Baked in a Pie

Sing a Song of Sixpence.

Thursday, October 20, 2005

Buttermilk Biscuits

You know what a strange word to look at is? Biscuits. What an unusual word to stare at for a long time.

Anyway.

I have buttermilk left over from the German Chocolate Cake I made for my husbands birthday.
What shall I do with my leftover buttermilk?
I would make fried chicken, but the chicken has been allocated to other projects this week.

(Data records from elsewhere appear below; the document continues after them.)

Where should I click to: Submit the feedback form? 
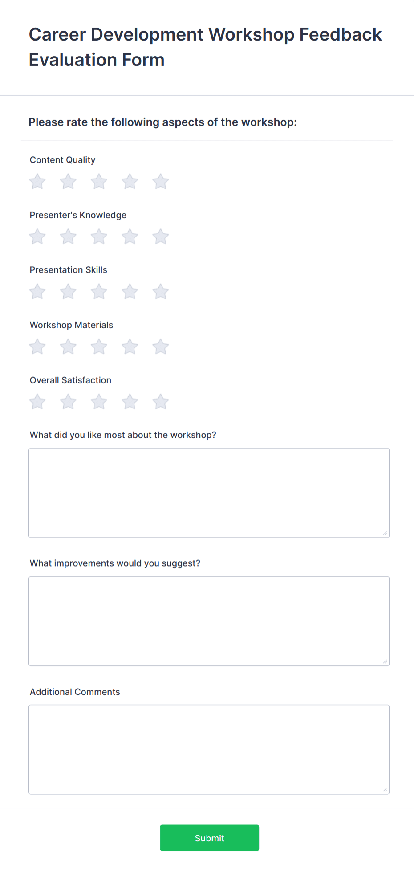coord(209,838)
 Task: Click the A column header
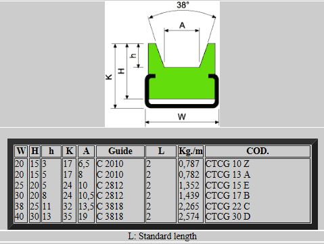[86, 151]
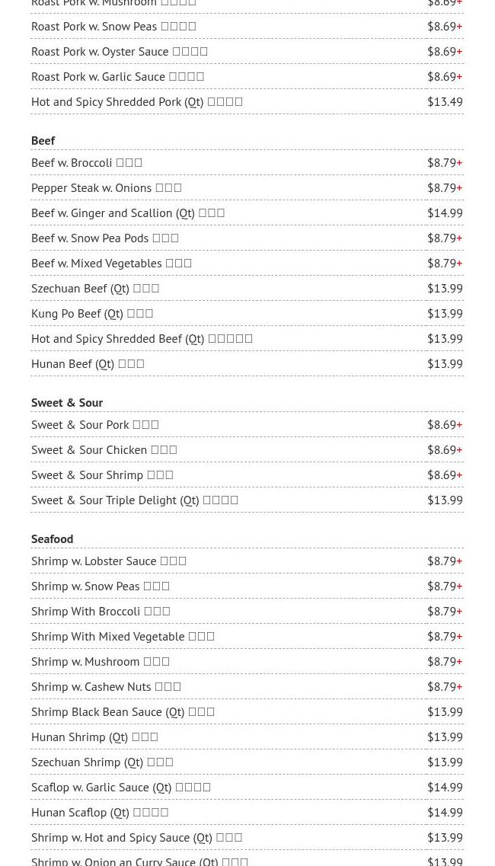Click plus next to Sweet & Sour Shrimp
Screen dimensions: 495x866
[459, 475]
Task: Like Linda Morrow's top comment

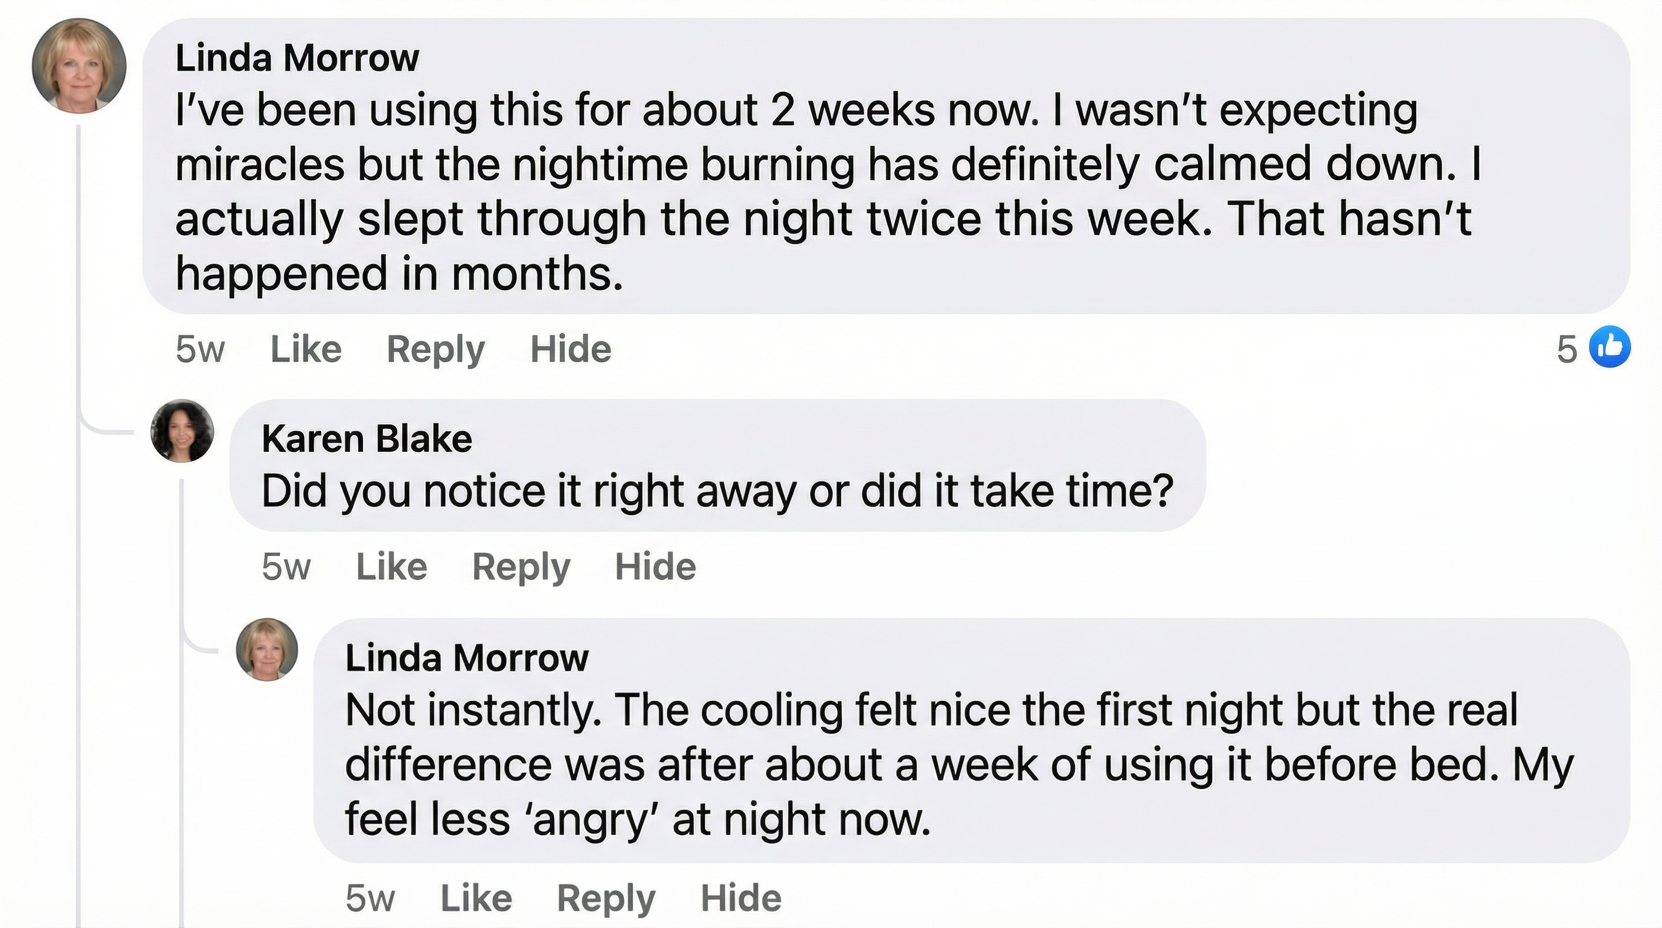Action: tap(306, 349)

That leaves me with biscuits.
I love biscuits in all their various shapes, sizes and forms.
But the best is always the first and that's southern buttermilk biscuits.
Swimming in cream gravy.
Dripping with butter and honey.
Steamy, hot and soft.

Yes, yes, yes.

And here's my recipe.

2 cups flour
4 teaspoons baking powder
1/4 teaspoon baking soda
1/2 teaspoon salt
2 tablespoons butter (I like mine fresh out of the freezer)
2 tablespoons shortening
1 cup buttermilk, chilled

Preheat oven to 450 degrees.
In a large mixing bowl, combine flour, baking powder, baking soda and salt. Crumb the fat into the flour mixture until you're left with little pebbles. Pour in your buttermilk, stirring until the dough just comes together.
Turn the sticky dough onto a floured surface, dust top with flour and gently fold it over a few times, creating those tempting layers we all love. Roll, or hand mash the dough to an inch thick round. Using your 2-inch cookie/biscuit cutter or a glass of equal size, cut out as many biscuits on the first go that you can. I like to place my biscuits on the sheet so that they are just touching, but if you like harder sides leave them an inch apart. Mash the scraps back together, working it as little as possible and cut another round. The biscuits will get a little more tough each time you have to use the overworked scraps, so try to cut as many as possible each time.
Lightly press your thumb down in the center of each biscuit.
Bake until biscuits are tall and light gold on top, 15 to 20 minutes.

(With my airbake pans [which I use religiously] I can get away with 10 minutes.)

I haven't mastered sausage gravy yet, perhaps someone out there has a recipe they might like to offer up?